Vier ehemalige Bewohner des Heims hätten gegenüber den unabhängigen Missbrauchsbeauftragten des Bistums angegeben, dass sie in den 1960er und 1970er Jahren missbraucht worden seien, sagte der Bistumssprecher. Zwei Betroffene hätten Schwestern aus dem Orden als Missbrauchstäterinnen beschuldigt, zwei weitere hätten angegeben, durch Priester missbraucht worden zu sein. Wie die genauen Zusammenhänge seien, werde von einer unabhängigen Aufarbeitungskommission untersucht, die das Bistum aktuell zusammenstelle. Die Kommission werde voraussichtlich im ersten Quartal 2021 ihre Arbeit aufnehmen. Dabei werde es auch um die Frage gehen, „ob Verantwortungsträger auf der oberen Leitungsebene des Bistums ihrer Verantwortung gerecht geworden sind“, sagte Herr.
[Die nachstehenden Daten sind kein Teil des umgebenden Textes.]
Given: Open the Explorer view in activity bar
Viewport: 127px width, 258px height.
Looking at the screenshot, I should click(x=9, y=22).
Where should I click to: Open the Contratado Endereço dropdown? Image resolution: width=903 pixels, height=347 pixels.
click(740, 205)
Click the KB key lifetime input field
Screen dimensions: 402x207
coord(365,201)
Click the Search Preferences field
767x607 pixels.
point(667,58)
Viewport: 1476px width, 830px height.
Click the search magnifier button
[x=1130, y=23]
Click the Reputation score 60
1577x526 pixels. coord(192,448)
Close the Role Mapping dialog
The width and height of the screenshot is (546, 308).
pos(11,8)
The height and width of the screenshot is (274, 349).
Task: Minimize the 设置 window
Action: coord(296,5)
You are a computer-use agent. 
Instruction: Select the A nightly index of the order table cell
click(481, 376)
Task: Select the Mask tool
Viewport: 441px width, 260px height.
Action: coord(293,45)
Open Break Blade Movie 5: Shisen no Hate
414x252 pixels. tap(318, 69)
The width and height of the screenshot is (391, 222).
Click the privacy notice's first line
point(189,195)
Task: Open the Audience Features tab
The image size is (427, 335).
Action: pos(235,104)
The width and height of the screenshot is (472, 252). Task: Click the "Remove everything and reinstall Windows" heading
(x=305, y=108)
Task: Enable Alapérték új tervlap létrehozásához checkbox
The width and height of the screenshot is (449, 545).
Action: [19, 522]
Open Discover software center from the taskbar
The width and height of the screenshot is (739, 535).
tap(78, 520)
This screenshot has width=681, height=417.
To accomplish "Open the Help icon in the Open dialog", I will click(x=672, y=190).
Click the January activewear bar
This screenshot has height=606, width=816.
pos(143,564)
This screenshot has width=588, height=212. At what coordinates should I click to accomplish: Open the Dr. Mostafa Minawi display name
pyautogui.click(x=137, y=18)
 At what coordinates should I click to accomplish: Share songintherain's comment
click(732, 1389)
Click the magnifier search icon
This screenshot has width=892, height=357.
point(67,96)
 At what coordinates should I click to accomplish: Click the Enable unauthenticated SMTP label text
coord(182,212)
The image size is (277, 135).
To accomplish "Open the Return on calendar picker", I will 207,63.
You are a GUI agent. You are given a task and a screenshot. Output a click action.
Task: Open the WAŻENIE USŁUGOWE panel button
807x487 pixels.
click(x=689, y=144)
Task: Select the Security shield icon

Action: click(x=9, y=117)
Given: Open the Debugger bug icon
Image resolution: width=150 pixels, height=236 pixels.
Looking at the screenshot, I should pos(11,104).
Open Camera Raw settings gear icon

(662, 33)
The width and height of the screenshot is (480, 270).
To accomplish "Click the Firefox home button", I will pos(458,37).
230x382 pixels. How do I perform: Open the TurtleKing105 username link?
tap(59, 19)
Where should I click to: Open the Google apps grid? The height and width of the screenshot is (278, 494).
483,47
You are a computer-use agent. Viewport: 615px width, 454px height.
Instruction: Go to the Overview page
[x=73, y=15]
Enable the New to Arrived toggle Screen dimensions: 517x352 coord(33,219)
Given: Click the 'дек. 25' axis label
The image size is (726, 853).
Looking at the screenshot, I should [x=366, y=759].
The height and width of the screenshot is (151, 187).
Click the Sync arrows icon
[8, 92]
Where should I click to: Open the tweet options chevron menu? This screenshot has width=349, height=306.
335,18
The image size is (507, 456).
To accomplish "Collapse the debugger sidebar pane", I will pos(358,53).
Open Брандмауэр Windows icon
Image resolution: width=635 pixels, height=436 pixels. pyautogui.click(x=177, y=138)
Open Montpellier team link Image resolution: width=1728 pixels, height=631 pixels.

Der Bund der Deutschen Katholischen Jugend im Bistum Speyer zeigte sich erschüttert über die bekanntgewordenen Missbrauchsfälle und appellierte an die Bistumsleitung, Fälle von sexualisierter Gewalt konsequent aufzuarbeiten. „Jeder Einzelfall ist dramatisch, doch dieser Fall zeigt, dass auch in unserem Bistum sexualisierte Gewalt systematisch durchgeführt wurde“, heißt es in einer am Freitag veröffentlichten Stellungnahme. Dazu müsse das Bistum Speyer Schutzkonzepte erstellen und seine Präventionsarbeit noch weiter ausbauen.